Why teach with Portals?

Physics classrooms are behind the times. At school, kids use 1990s technology (if they use technology at all) but then go home and play ultra realistic games. [Sidenote: if you clicked on the first link in this sentence, you found PhET, run by CU Boulder, which I actually use all the time. I don’t mean to bash PhET at all because it’s actually awesome and shows some great examples of physics simulators. They’re perfect in many cases for their ease and utility in the classroom. But there’s a big difference between them and modern games.] There’s a huge disconnect between what kids are exposed to and used to in terms of technology and what we give them in school. It’s no wonder that students are falling behind in science.

But we can adapt.

As teachers, we’re receiving students with the built-in capability to be fully immersed within game worlds. Why not use those same skills and game worlds to teach them physics? Give them something they’re used to and simply reroute their attention from killing each other (which is, unfortunately, what normally happens within games) to building physics experiments. It isn’t much of a leap, especially considering that Portal 2 is, at its core, one big physics puzzle after another.

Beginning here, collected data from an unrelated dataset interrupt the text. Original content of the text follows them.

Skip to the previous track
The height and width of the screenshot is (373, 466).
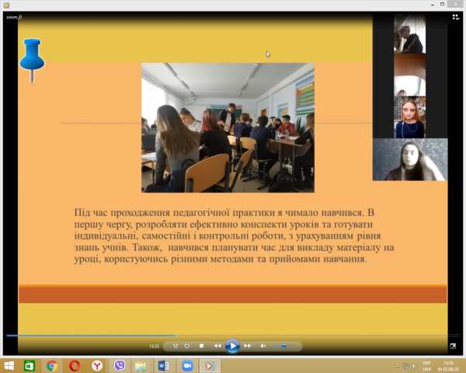pos(217,346)
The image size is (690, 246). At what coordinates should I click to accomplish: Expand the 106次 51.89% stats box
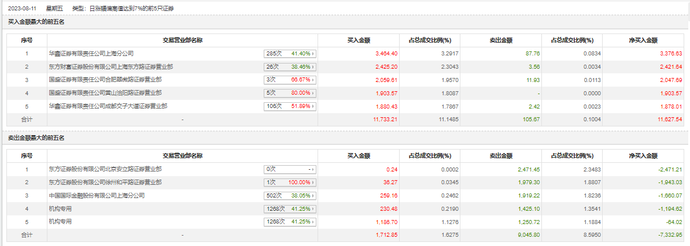tap(290, 106)
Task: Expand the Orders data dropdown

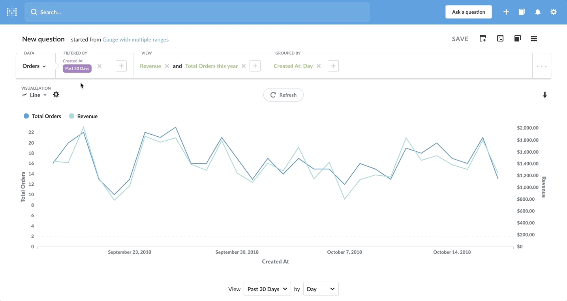Action: pyautogui.click(x=34, y=66)
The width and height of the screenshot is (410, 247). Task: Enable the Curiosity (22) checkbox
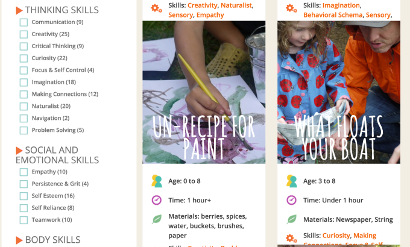pyautogui.click(x=24, y=58)
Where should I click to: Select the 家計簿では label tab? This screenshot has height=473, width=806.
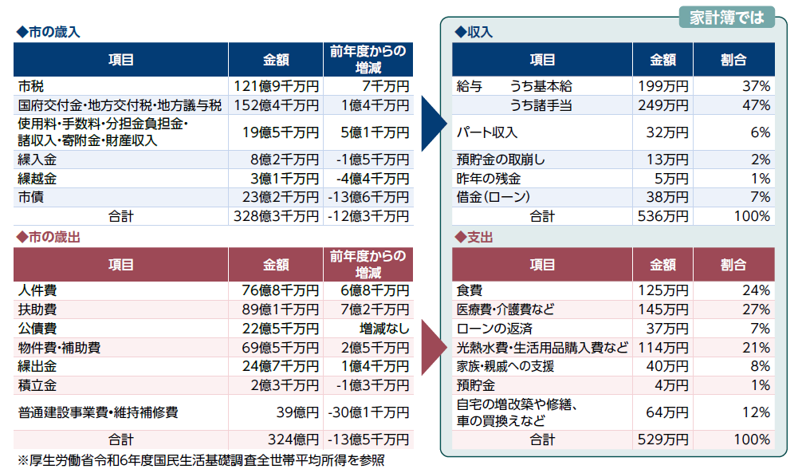[726, 17]
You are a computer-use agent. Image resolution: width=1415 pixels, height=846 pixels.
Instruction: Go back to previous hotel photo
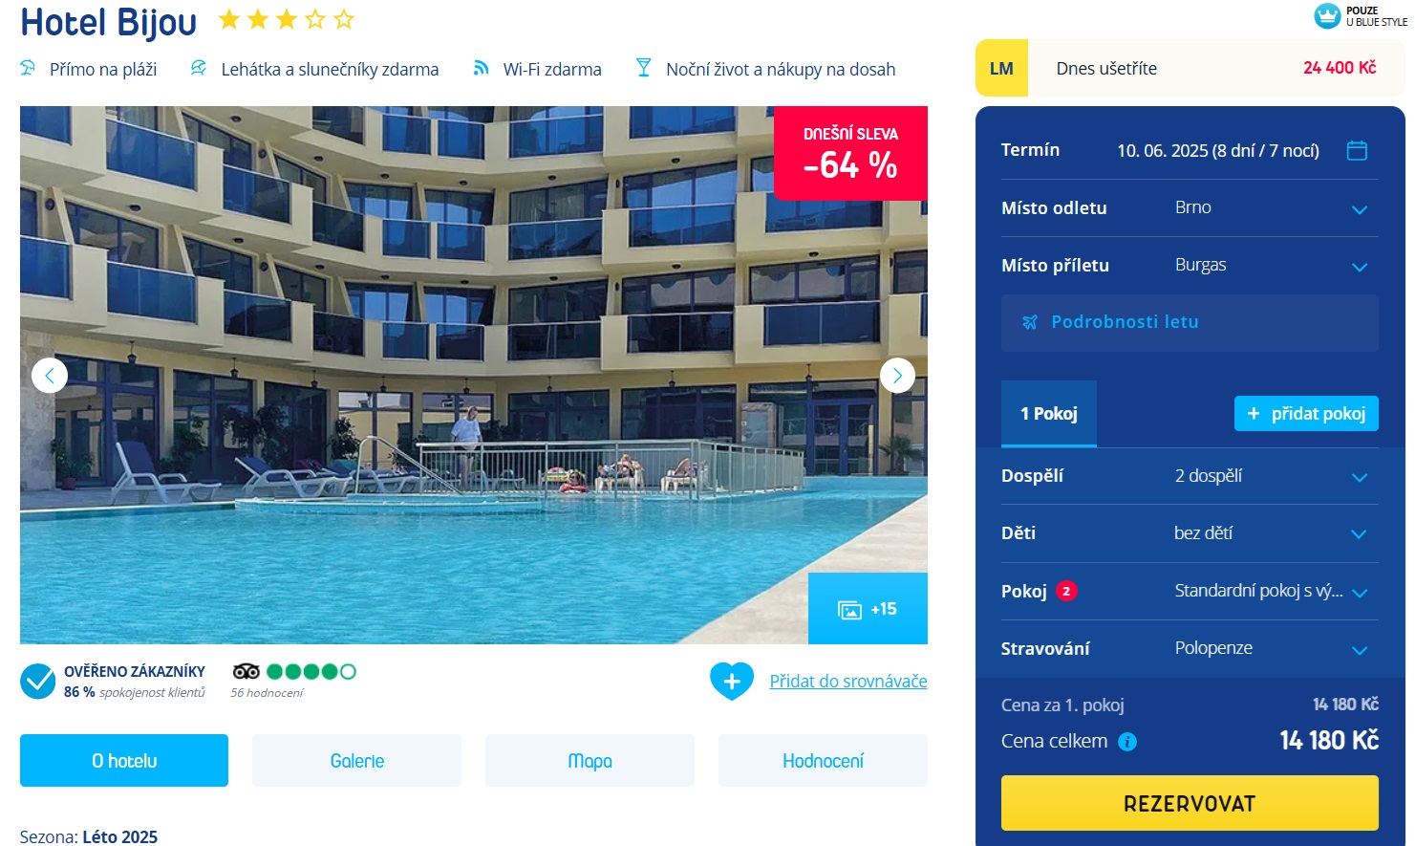(x=50, y=376)
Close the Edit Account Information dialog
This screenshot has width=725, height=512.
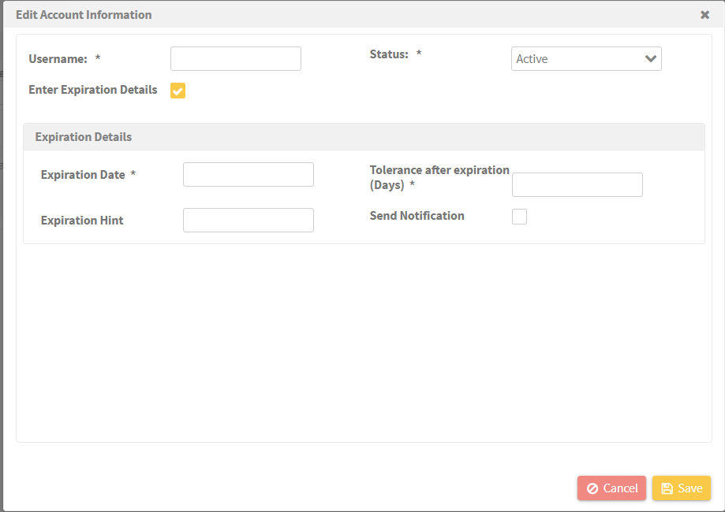[704, 15]
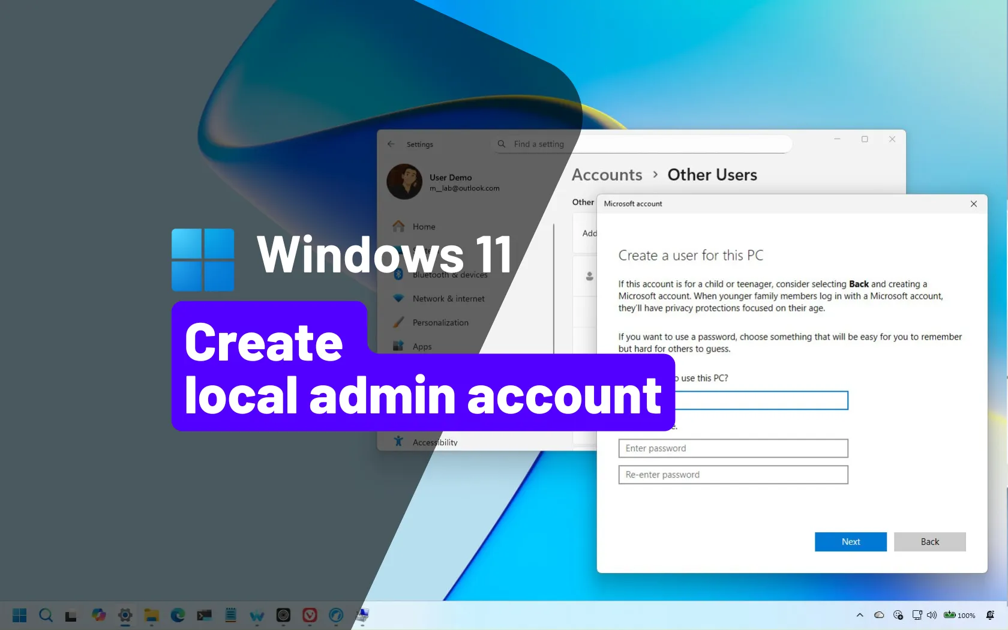Open Vivaldi browser from the taskbar
This screenshot has width=1008, height=630.
pos(310,615)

We’re wasting valuable resources when we don’t harness our students’ innate ability to use technology and lose themselves in game worlds. Using some careful planning, teachers can create a classroom environment where students manipulate digital worlds to create measurable scientific experiments that run on laws of physics. It’s a unique opportunity for educators. For the first time, we can let students play god and design their own worlds. We can put students in impossible situations (for safety concerns or otherwise) that run on actual laws of physics and instruct them to run tests and see what’s going on behind the scenes. They can build their own virtual experiments as valid as their physical counterparts in less time and with less effort. Teaching with Portal 2 is about students actively building and applying what they’ve learned.

Basically, Portal 2 is a tool that allows for easy creation, manipulation and sharing of virtual worlds that run on actual laws of physics. What can be done with it is only limited by the creativity of the educator.